» Request
Please pick out every line in the rows below that contains the word "beside", and copy each of those lines in full.

» Given entries
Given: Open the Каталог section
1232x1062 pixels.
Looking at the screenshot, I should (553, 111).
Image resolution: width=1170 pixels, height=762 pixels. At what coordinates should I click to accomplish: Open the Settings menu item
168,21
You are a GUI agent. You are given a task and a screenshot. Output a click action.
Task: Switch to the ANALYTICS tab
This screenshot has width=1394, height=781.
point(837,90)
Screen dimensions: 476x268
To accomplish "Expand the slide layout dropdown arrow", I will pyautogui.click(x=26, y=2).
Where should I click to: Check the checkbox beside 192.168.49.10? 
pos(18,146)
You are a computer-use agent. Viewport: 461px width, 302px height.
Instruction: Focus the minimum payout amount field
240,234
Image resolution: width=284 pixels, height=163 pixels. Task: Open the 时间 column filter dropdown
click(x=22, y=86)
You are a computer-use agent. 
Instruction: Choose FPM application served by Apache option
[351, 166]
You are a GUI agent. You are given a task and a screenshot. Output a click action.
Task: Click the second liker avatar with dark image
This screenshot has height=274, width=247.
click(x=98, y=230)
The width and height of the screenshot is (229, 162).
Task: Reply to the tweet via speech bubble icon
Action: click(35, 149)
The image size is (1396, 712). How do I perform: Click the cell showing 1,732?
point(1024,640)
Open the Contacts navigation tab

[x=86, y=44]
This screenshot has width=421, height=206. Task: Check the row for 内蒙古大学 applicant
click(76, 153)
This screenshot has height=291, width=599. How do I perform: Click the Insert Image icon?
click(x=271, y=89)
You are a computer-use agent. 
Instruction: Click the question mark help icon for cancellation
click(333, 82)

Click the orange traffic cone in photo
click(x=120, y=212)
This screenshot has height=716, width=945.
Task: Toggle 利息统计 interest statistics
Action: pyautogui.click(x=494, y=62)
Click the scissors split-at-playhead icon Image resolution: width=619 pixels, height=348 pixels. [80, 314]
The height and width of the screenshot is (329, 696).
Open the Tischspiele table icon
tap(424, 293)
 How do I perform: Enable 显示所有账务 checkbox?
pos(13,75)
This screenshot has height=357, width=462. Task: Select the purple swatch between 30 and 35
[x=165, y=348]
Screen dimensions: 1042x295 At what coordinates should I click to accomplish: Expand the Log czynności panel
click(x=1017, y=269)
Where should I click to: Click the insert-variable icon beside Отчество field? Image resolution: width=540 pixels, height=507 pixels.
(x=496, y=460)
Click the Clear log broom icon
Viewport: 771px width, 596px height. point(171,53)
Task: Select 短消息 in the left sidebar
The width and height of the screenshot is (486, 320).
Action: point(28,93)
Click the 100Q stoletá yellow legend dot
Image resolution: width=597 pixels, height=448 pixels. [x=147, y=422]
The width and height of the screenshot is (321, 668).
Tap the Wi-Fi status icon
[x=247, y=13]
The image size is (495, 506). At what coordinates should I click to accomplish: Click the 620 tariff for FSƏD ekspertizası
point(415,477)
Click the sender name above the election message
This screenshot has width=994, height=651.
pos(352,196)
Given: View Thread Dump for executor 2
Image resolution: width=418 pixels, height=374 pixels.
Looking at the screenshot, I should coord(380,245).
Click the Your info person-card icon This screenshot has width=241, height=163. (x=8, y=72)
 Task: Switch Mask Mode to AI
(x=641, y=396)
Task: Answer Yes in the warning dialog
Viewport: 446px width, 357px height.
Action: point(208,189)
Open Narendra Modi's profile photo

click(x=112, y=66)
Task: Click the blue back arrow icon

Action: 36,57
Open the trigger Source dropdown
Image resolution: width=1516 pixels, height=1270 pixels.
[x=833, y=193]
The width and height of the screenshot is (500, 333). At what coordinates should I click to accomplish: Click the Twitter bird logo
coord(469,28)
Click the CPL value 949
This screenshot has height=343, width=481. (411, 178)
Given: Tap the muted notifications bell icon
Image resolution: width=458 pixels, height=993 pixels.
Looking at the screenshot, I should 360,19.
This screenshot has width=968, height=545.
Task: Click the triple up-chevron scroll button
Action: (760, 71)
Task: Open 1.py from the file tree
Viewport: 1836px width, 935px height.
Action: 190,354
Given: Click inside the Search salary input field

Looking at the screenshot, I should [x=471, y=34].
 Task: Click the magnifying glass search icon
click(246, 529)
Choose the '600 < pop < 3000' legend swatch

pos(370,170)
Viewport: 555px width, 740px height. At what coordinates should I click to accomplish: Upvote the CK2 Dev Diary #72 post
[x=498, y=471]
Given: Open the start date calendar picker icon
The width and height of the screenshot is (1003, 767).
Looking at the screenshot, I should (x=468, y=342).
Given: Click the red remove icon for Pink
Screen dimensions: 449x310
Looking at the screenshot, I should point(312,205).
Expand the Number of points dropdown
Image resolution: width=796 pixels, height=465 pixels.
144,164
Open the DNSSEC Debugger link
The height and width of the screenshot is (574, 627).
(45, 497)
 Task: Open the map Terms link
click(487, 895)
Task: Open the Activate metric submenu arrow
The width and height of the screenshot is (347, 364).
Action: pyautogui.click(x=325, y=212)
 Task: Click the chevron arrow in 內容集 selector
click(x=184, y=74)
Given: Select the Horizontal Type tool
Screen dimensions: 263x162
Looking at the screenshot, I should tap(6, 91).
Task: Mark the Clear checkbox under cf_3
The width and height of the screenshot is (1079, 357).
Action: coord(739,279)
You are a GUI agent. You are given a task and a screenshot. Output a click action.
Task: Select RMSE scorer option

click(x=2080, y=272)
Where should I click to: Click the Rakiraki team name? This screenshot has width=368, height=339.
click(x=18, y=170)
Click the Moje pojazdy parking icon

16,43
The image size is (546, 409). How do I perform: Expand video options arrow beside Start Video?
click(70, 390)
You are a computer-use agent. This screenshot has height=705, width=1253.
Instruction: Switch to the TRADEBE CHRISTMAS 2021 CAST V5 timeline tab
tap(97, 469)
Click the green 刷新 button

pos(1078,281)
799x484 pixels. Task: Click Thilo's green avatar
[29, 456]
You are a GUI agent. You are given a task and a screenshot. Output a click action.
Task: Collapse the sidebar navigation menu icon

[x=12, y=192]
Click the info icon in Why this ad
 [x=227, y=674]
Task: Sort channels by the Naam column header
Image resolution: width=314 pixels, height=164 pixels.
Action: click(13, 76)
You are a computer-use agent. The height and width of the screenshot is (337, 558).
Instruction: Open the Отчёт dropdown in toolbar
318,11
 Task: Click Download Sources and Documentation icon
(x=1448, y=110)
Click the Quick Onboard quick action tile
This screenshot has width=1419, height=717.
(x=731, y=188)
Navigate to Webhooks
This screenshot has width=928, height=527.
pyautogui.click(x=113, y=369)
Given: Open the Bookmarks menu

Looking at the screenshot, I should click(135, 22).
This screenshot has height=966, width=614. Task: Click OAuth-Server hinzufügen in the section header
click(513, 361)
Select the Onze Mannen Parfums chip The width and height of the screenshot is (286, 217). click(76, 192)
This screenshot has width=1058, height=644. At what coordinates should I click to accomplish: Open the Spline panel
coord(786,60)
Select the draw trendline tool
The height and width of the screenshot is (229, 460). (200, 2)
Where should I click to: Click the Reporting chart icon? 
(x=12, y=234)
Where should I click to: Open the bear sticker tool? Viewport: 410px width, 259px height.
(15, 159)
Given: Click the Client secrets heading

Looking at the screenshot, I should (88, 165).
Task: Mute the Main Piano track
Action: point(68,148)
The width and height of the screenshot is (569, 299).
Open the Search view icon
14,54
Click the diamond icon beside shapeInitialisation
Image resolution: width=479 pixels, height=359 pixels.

» Expected output
Where should I click to: Check the checkbox beside 192.168.49.10? 
Where should I click to: Click the insert-variable icon beside Отчество field? Image resolution: width=540 pixels, height=507 pixels.
The image size is (546, 409). How do I perform: Expand video options arrow beside Start Video?
Click the diamond icon beside shapeInitialisation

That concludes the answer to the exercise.